A former chair of the ACT's heritage council has been appointed to lead an interim body charged with managing the heritage system while the government conducts a wide-ranging review.
Duncan Marshall will chair the interim council for at least a year while Tasmania-based consultants Stenning & Associates conduct an independent assessment of the territory's heritage arrangements.
Mr Marshall said the new council had a great deal of expertise and strong community connections and was determined to deliver an effective heritage system for the territory and work with the government on reform.
"The ACT's rich and layered heritage is appreciated not just by the local community but by many around Australia. This heritage is entwined in the fabric of the everyday city and its landscapes which bring reflection, enjoyment and a deeper understanding," Mr Marshall said in a statement.

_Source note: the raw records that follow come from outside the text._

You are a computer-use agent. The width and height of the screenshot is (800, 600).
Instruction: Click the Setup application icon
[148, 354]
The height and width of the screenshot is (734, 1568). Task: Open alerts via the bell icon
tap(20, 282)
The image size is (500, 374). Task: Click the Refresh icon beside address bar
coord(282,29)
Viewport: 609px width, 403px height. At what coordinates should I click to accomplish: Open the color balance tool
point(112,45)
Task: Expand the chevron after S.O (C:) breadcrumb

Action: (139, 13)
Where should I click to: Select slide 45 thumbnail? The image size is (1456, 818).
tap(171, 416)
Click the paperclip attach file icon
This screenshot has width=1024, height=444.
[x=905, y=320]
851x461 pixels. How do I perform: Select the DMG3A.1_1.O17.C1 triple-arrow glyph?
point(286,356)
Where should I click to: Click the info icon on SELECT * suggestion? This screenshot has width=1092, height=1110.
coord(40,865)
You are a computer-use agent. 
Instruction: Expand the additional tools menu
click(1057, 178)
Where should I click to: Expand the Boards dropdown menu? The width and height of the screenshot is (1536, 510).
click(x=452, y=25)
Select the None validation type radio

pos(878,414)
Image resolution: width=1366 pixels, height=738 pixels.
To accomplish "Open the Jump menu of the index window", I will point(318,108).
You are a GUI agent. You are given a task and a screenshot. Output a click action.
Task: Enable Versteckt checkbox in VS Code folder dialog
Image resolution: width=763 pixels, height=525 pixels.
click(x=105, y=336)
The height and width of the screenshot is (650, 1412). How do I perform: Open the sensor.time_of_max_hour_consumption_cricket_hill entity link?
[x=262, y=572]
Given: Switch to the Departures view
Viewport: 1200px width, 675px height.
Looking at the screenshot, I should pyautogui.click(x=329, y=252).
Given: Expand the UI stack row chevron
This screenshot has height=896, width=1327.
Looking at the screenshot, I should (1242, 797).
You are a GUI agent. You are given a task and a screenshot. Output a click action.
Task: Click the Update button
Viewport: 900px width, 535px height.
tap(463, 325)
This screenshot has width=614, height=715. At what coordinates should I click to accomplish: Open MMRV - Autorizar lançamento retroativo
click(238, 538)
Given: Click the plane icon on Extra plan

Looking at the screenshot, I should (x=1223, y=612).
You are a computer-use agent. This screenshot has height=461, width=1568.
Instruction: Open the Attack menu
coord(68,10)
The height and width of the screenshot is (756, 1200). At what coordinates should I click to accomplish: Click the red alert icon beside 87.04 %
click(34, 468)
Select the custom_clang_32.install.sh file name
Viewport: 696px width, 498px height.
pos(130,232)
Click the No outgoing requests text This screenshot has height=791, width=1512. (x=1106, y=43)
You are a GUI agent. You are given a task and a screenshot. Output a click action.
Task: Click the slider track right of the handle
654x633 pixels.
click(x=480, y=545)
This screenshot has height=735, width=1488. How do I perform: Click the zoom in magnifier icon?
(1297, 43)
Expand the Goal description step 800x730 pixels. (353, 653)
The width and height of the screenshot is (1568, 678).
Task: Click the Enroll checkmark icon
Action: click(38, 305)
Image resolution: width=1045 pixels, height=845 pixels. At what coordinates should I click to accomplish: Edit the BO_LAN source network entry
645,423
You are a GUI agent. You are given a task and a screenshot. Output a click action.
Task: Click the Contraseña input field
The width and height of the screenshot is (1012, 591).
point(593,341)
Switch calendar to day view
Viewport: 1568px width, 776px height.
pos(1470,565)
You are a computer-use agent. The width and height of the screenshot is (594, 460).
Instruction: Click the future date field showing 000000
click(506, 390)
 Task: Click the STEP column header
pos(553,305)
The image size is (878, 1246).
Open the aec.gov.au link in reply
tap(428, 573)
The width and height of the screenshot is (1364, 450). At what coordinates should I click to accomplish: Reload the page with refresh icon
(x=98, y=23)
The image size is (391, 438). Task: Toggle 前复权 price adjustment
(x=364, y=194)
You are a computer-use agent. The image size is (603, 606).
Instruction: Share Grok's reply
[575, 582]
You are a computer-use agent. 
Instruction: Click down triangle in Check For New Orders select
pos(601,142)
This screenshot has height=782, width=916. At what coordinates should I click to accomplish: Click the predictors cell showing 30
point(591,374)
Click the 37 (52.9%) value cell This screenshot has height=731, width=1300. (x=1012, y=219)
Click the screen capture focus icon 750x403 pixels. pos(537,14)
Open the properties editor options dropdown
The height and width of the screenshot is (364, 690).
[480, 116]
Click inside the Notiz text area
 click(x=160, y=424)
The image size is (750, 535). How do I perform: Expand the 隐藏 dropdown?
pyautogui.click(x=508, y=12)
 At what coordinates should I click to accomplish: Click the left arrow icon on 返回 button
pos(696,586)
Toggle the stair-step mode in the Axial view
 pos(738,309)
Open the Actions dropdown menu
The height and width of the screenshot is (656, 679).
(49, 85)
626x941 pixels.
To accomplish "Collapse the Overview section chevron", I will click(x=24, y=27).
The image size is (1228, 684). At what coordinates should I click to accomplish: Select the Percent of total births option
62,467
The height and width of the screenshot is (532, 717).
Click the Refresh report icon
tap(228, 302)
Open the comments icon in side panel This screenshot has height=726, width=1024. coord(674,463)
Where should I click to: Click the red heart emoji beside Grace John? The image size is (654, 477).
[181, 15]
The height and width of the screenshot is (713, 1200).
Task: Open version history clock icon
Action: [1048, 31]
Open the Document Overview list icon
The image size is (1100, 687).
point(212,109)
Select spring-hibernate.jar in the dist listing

Mr Marshall was previously a member of the council between 2011 and 2015, and chaired the body from 2012.
Heritage Minister Rebecca Vassarotti said the diverse group of qualified and experienced Canberrans appointed to the interim council had been selected through a rigorous recruitment process.
"All of the Council members bring unique expertise in diverse areas of heritage, including architecture, natural resource management, Aboriginal and European cultural heritage, archaeology, and nature conservation, as well as community and Aboriginal representation," Ms Vassarotti said.
The other members of the interim council are: Catherine Skippington, deputy chair and community representative; Karen Demmery, Aboriginal community representative; Rachael O'Neill, property ownership, management and development sector representative; Doug Williams, member with expertise in archaeology and Aboriginal culture; Kate Clark, member with expertise in archaeology; Alanna King, member with expertise in architecture; David Hobbes, a heritage architect; and, Alistair Henchman, member with expertise in architecture and nature conservation.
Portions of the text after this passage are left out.